The accompanying drawings are included to provide a further understanding of the invention, and are incorporated in and constitute a part of this specification. The drawings illustrate embodiments of the invention and, together with the description, serve to explain the principles of the invention.

[Brief description of drawings]

FIG. 1 is a schematic circuit diagram of a conventional display device.

FIG. 2 is a video signal Vid of a conventional display device.
Waveform diagrams of eo, data line voltage DL, actual shared voltage Vcom, and shared voltage Vcom.

FIG. 3 is a schematic circuit diagram of a preferred embodiment precharged display device according to the present invention.
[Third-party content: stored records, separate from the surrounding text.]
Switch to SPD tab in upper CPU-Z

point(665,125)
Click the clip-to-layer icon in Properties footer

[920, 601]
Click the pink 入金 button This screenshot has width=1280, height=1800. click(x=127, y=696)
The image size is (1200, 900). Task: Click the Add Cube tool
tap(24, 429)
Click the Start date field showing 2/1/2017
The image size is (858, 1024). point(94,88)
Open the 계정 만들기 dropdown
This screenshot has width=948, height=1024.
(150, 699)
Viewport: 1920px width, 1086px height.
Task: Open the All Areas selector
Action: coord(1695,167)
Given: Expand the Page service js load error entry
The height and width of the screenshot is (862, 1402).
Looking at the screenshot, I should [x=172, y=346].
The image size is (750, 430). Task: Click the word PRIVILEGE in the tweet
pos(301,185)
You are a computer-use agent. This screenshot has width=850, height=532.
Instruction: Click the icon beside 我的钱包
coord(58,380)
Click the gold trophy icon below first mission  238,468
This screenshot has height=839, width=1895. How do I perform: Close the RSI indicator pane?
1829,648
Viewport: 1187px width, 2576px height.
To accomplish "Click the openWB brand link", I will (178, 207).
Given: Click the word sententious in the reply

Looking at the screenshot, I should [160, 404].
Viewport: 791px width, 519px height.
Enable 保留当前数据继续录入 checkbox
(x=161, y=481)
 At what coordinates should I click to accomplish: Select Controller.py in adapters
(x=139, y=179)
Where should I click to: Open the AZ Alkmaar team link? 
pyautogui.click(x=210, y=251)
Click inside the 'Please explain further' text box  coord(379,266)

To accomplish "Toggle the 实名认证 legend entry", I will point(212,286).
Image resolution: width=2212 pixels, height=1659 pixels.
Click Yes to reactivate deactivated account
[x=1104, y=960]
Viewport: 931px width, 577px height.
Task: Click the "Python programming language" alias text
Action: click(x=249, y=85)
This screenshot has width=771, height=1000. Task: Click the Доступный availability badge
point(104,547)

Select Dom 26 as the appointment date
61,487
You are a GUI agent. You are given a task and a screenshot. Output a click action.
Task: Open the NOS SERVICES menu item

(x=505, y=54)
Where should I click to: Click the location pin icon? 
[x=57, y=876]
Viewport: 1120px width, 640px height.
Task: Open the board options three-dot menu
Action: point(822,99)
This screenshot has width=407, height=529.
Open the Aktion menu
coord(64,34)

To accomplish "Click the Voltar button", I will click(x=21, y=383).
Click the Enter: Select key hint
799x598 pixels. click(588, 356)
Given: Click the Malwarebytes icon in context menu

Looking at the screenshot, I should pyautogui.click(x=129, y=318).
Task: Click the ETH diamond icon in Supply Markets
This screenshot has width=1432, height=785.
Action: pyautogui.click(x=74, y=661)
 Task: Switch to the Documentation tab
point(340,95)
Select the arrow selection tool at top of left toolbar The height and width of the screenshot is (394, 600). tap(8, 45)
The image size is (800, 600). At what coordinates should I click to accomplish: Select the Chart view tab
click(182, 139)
FIG. 4 is a timing diagram of a video signal Video of a precharge display device according to a preferred embodiment of the present invention, a data line voltage DL, an actual sharing voltage Vcom, and a sharing voltage Vco.
m, and the waveform diagram of the pre-charge control signal PCG.

[Explanation of symbols]

108: vertical drive circuit, 110: signal drive circuit, 114: horizontal drive circuit, 118: Shared resistance Rcom, Video: Video signal, RealVcom: Actual shared voltage. 308: Vertical drive circuit 314: Horizontal drive circuit Video: Video signal RealVcom: Actual shared voltage

─────────────────────────────────────────────────── ─── Continuation of front page (51) Int.Cl. ⁷ Identification code FI theme code (reference) G09G 3/20 624 G09G 3/20 624E F term (reference) 2H093 NA16 NA31 NA32 NA36 NA43 NC09 NC11 NC18 NC21 NC23 NC34 NC49 ND35 ND39 5C006 AA01 AC21 AC25 BB16 BC11 BF34 BF37 FA14 FA47 5C080 AA10 BB05 DD08 DD26 FF11 JJ02 JJ03 JJ04

Claims (2)

[Claims] 1. A plurality of scan lines arranged in columns, a plurality of data lines intersecting the plurality of scan lines and arranged in rows, each of the plurality of scan lines, and each of the plurality of data lines. A plurality of pixels arranged at intersections, a vertical drive circuit connected to a plurality of scan lines and used to give a plurality of continuous column selection pulses to each of the plurality of scan lines, used to generate a video signal Signal drive circuit, a plurality of switches connected to the signal drive circuit and a plurality of data lines, and a plurality of switches for transmitting an image signal to the plurality of data lines when these switches are ON, and a plurality of switches connected to the plurality of switches ON / O of multiple switches
A horizontal drive circuit used to generate a plurality of consecutive sampling pulses to control the FF state; a shared capacitor having a first electrode coupled to the plurality of pixels and a second electrode grounded; With a shared resistor having a third electrode coupled to the pixel and the shared capacitor, and a fourth electrode, a plurality of data lines, a shared resistor, and a plurality of precharge switching transistors connected to a set of precharge control signals. A pre-charge switching transistor that is controlled by a pre-charge control signal to determine whether the plurality of pre-charge switching transistors are in an ON state or an OFF state; Charge control signal,
And a set of precharge control transistors connected to the shared voltage, the precharge control transistors being ON.
The precharge control transistor, which is in the OFF state or the OFF state, is controlled by a precharge control signal, and the plurality of precharge switching transistors types (n-type or p-type) are A pre-charged display device, characterized in that it must be different from the type. 2. When a plurality of precharge switching transistors are set ON by a precharge control signal,
The pre-charge control transistor is off, which results in
The precharged display device of claim 1, wherein the shared capacitor transfers a plurality of accumulated charges to a plurality of data lines.